Is this dead in the water? Advice needed.

101 replies

Grantedhousecat · 21/10/2022 17:10

DH and I have been married for 20 years and have three children, two secondary aged - 14 and 12 - and one aged 7.

We have had sex twice since the 7 year old was conceived. We both got married very young and I don’t think it was a good match in lots of ways from the start.

About 18 months ago I started an affair with someone at work. It wasn’t all hearts and flowers and I know it wasn’t real life in lots of ways but it was real in terms of feelings, which I’ve not had with DH. I think I was very lonely at the time and desperate for some affection and care. Im not excusing it though. I told DH about the affair around 12 months ago and he said he wanted to stay together and was equally to blame as he’d not ever supported me with the children or shown any interest in me or them.
He has been more involved with the children since but my feelings have not come back. I miss my AP and how I felt in that relationship. I know this is selfish. I don’t know at what point we just accept it is beyond the point of no return? How do you know when there is just no way back? How much more time do we give it?

OP posts:
DatingDinosaur · 23/10/2022 00:00

@Alcemeg – it really is a hard lesson to unlearn and I have had a lot of therapy to unpick the “if I love him he won’t love me and if he loves me I won’t love him” or “one of us is faking it” mindset. And the more failed relationships I have the more it confirms that reciprocal love is all bollocks.

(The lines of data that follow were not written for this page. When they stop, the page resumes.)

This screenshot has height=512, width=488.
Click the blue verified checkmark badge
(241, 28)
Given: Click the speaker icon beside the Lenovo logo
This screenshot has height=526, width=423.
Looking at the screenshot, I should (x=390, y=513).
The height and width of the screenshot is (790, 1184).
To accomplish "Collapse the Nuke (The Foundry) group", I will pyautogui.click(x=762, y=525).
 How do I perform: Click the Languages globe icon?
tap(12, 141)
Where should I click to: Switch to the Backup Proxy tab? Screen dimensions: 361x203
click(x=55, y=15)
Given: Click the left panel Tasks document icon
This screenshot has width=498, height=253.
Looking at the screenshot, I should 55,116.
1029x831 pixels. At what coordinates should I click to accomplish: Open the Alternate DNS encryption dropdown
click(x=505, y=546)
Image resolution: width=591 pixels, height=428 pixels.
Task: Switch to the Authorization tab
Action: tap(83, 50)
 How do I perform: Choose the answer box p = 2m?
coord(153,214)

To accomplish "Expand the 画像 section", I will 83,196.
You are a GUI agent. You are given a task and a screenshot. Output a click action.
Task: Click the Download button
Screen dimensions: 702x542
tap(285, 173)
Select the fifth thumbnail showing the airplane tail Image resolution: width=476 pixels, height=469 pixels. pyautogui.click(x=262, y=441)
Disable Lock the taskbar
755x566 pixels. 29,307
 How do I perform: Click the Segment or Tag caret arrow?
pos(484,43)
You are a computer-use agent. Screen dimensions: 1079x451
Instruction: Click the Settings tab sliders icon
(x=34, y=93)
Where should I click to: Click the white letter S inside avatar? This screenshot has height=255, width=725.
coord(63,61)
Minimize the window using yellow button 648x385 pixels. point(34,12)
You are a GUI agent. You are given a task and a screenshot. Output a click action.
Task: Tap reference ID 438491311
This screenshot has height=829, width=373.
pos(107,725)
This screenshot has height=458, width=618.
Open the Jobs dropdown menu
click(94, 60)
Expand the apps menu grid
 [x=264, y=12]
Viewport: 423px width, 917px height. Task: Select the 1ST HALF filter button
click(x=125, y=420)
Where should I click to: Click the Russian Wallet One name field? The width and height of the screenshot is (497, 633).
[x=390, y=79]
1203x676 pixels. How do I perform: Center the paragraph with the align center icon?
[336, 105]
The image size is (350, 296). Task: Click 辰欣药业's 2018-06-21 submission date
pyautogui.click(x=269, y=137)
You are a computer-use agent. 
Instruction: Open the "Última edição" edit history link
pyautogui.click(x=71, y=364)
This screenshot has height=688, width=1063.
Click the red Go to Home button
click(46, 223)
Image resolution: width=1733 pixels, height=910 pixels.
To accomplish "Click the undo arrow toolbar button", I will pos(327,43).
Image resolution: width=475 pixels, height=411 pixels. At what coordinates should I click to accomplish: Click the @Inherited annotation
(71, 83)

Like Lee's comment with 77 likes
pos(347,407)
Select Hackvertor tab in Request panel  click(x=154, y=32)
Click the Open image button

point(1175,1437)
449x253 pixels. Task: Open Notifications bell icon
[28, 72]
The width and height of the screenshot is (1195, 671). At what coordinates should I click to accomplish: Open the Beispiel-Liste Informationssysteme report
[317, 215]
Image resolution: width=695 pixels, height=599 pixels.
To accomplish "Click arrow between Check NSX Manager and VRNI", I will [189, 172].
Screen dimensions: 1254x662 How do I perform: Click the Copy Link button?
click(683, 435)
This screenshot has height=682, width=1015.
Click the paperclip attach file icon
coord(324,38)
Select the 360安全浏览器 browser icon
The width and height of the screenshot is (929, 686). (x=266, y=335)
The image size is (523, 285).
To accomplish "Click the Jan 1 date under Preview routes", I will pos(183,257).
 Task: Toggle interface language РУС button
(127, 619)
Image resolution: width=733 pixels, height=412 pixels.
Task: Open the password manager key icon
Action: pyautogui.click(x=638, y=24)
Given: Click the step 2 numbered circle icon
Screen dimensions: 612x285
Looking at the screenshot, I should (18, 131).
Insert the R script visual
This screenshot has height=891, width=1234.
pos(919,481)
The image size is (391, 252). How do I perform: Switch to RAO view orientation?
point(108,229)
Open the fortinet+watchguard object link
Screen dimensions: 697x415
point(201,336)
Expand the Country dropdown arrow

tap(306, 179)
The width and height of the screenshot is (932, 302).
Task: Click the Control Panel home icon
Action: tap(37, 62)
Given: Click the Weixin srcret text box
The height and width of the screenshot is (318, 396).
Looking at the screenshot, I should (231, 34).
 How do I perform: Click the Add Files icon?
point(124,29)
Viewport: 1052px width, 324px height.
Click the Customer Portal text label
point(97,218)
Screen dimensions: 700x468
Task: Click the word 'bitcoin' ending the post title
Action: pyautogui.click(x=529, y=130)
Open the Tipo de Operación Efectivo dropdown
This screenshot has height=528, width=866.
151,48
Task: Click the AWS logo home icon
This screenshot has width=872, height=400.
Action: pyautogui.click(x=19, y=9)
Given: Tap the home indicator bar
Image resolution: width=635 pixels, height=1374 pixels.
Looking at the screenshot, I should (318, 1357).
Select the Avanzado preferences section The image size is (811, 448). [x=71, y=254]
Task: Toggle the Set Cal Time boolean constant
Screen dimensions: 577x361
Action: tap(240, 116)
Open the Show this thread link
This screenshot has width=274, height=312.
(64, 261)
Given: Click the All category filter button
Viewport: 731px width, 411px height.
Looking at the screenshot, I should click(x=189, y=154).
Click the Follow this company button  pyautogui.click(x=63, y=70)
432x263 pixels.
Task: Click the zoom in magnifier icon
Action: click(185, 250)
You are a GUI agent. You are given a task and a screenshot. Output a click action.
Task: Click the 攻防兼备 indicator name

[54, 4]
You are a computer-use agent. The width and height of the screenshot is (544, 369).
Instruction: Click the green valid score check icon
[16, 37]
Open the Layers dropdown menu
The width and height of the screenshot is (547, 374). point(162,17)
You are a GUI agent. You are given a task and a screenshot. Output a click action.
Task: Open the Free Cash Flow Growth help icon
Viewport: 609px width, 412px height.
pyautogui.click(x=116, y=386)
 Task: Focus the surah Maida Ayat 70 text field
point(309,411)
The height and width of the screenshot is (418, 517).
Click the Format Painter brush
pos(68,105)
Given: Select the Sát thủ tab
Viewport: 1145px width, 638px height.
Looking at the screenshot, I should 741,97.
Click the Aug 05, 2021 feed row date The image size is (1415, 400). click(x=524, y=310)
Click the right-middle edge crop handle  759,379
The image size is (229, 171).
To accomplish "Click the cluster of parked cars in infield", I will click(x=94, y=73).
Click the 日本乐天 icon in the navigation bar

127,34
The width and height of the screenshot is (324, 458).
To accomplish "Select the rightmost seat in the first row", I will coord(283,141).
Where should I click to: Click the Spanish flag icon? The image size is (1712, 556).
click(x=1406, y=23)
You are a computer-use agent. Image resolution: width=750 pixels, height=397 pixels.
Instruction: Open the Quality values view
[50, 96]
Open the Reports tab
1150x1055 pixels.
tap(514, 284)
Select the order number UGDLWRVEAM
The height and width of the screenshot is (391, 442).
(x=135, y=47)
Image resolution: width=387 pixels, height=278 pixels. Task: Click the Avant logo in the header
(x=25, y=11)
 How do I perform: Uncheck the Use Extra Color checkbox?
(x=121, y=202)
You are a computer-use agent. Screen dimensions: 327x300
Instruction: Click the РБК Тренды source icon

The irony is, I’m attracted to the nice guys who are put off by my prickly defensiveness (working on that) and I attract the pseudo-alpha-males who see that prickliness as a challenge (not working on that, they can fuck off).

I just need to find a nice single, available, straight guy, who I fancy, who fancies me. And has the patience of a saint. And preferably a degree in psychology. Not much to ask Grin

See what a screwed up mess you could turn your children into OP?